** START OF EXTRACT **

Minimizing the Risk of Employment Discrimination Litigation
The ultimate significance of the WFEA amendments remains to be seen. Under the old law, it was common for plaintiffs to use the early stages of the WFEA process for discovery and then file suit in federal court where the right to a jury trial and more expansive remedies exist. Now, plaintiffs may simply choose to exhaust the WFEA process, raising the stakes for employers at all stages of the WFEA process. These amendments may change employers' defense strategies in areas such as: (1) the drafting of a position statement; (2) settlement/mediation; (3) the defense of "no probable cause" hearings, or hearings on the merits of a complaint; (4) appeals to LIRC; and (5) litigation in state courts.
Even with the increased remedies under the WFEA, however, employers should remember that the best defense remains a good offense:
- Hire the right people using appropriate procedures – e.g., application forms; interviews; references; drug testing; background checks; FCRA compliance; personality testing.
- Make sure that your anti-discrimination, harassment and other employment policies are well-written, widely distributed and consistently enforced.
- Conduct regular training with your managers, supervisors and employees, making compliance a top company priority.
- Investigate and address employee complaints in a prompt, thorough and fair manner, taking steps to ensure that no retaliation is allowed to occur.
- Give employees timely and accurate performance evaluations.
- Document all relevant employment actions, assuring that disciplinary forms, reviews and the like are accurate, straightforward and do not include irrelevant or personal commentaries that could embarrass or expose the company.

** END OF EXTRACT **

- [STATED EXERCISE A]
Retype the whole text on minimizing employment discrimination litigation, word for word.
The text above has no connection to the entries that follow it.

** START OF EXERCISE INPUTS **

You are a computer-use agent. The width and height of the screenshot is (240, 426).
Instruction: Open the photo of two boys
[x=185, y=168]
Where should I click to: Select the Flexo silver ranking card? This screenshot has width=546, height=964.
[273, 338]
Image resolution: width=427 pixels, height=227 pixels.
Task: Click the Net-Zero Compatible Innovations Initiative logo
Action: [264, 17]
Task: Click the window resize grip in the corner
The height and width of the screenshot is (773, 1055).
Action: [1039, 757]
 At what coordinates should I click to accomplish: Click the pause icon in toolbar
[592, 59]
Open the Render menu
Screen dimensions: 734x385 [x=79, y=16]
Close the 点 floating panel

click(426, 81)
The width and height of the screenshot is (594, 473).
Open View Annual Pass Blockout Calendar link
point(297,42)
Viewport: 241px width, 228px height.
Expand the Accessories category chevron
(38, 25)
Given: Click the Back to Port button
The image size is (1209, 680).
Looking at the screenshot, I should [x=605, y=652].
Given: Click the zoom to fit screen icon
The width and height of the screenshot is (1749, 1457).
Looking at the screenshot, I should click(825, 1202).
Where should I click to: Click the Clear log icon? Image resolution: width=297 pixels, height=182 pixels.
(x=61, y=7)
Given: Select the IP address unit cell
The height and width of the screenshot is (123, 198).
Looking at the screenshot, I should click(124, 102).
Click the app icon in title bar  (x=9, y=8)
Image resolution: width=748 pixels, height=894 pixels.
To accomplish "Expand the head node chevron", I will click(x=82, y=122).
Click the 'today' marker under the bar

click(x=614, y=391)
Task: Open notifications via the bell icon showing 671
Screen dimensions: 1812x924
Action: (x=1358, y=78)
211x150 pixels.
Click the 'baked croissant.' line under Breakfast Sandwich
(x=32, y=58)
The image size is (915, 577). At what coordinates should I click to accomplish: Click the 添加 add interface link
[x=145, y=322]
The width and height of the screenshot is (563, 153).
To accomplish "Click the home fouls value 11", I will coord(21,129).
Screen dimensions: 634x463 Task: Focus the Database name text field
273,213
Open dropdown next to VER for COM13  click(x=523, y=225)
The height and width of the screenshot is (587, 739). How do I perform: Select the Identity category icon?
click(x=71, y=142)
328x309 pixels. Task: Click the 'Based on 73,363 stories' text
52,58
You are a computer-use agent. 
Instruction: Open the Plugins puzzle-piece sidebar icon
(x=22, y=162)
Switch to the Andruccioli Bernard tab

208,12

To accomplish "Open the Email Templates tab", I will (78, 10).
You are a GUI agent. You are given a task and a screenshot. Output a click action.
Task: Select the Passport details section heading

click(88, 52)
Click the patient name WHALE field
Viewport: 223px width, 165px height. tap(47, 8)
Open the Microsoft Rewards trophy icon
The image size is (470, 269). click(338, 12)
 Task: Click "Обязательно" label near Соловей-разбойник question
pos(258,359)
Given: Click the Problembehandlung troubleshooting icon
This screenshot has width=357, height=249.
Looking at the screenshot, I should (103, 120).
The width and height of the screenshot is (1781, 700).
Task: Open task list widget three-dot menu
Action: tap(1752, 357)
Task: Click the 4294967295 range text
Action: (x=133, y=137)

** END OF EXERCISE INPUTS **

- [STATED EXERCISE B]
Echo the entries starting at the line that contains "The width and height of the screenshot is (594, 473)." and ending after the line that contains "(x=61, y=7)", reproducing only those lines.

- [RESPONSE A]
Minimizing the Risk of Employment Discrimination Litigation
The ultimate significance of the WFEA amendments remains to be seen. Under the old law, it was common for plaintiffs to use the early stages of the WFEA process for discovery and then file suit in federal court where the right to a jury trial and more expansive remedies exist. Now, plaintiffs may simply choose to exhaust the WFEA process, raising the stakes for employers at all stages of the WFEA process. These amendments may change employers' defense strategies in areas such as: (1) the drafting of a position statement; (2) settlement/mediation; (3) the defense of "no probable cause" hearings, or hearings on the merits of a complaint; (4) appeals to LIRC; and (5) litigation in state courts.
Even with the increased remedies under the WFEA, however, employers should remember that the best defense remains a good offense:
- Hire the right people using appropriate procedures – e.g., application forms; interviews; references; drug testing; background checks; FCRA compliance; personality testing.
- Make sure that your anti-discrimination, harassment and other employment policies are well-written, widely distributed and consistently enforced.
- Conduct regular training with your managers, supervisors and employees, making compliance a top company priority.
- Investigate and address employee complaints in a prompt, thorough and fair manner, taking steps to ensure that no retaliation is allowed to occur.
- Give employees timely and accurate performance evaluations.
- Document all relevant employment actions, assuring that disciplinary forms, reviews and the like are accurate, straightforward and do not include irrelevant or personal commentaries that could embarrass or expose the company.

- [RESPONSE B]
The width and height of the screenshot is (594, 473).
Open View Annual Pass Blockout Calendar link
point(297,42)
Viewport: 241px width, 228px height.
Expand the Accessories category chevron
(38, 25)
Given: Click the Back to Port button
The image size is (1209, 680).
Looking at the screenshot, I should [x=605, y=652].
Given: Click the zoom to fit screen icon
The width and height of the screenshot is (1749, 1457).
Looking at the screenshot, I should click(825, 1202).
Where should I click to: Click the Clear log icon? Image resolution: width=297 pixels, height=182 pixels.
(x=61, y=7)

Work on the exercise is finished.